Task description:
Any picture in the data below should be skipped, while every line is repeated exactly.

[Stored items]
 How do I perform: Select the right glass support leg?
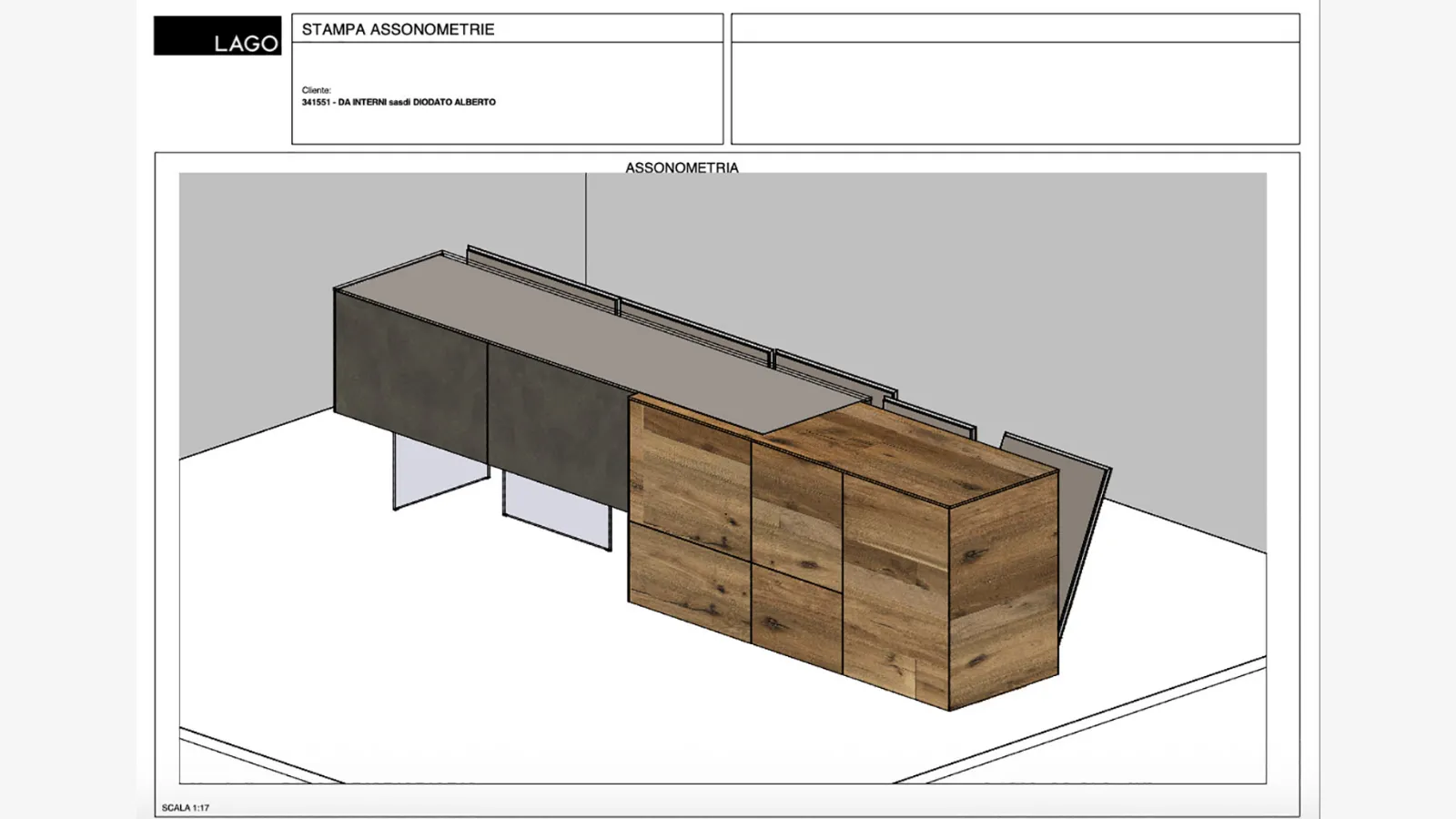pos(557,516)
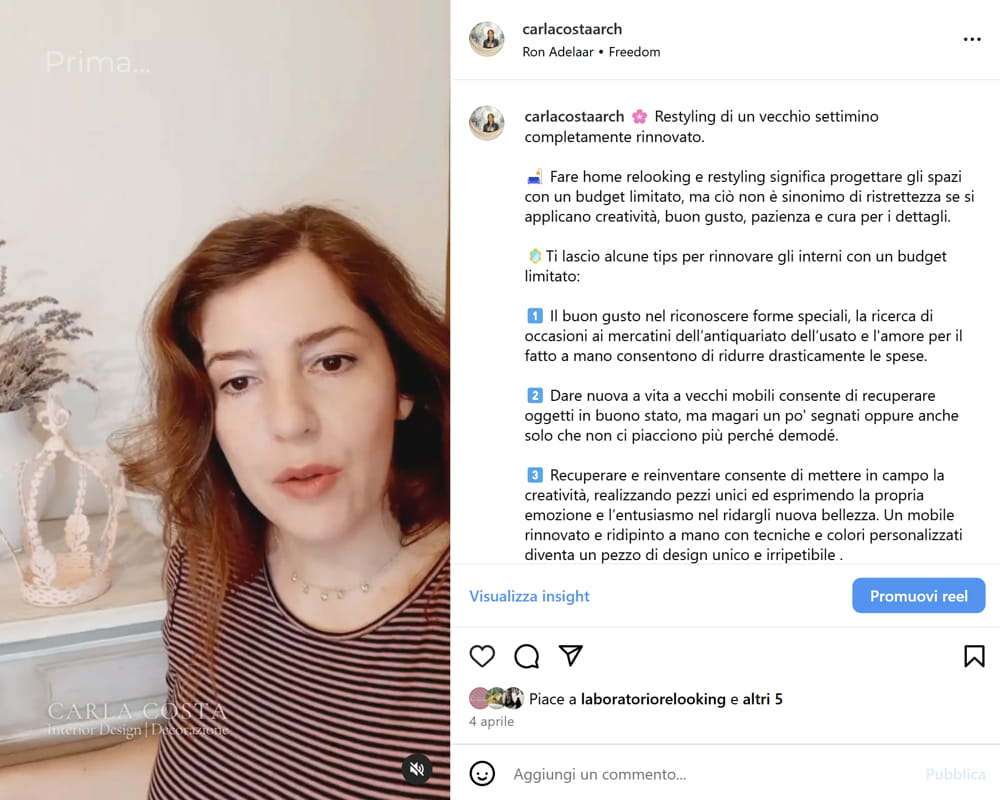This screenshot has width=1000, height=800.
Task: Open the caption's profile avatar picture
Action: [x=487, y=122]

Problem solution:
 How do I perform: Select the right glass support leg?
pos(557,516)
This screenshot has width=1000, height=800.
Task: Open the caption's profile avatar picture
Action: [x=487, y=122]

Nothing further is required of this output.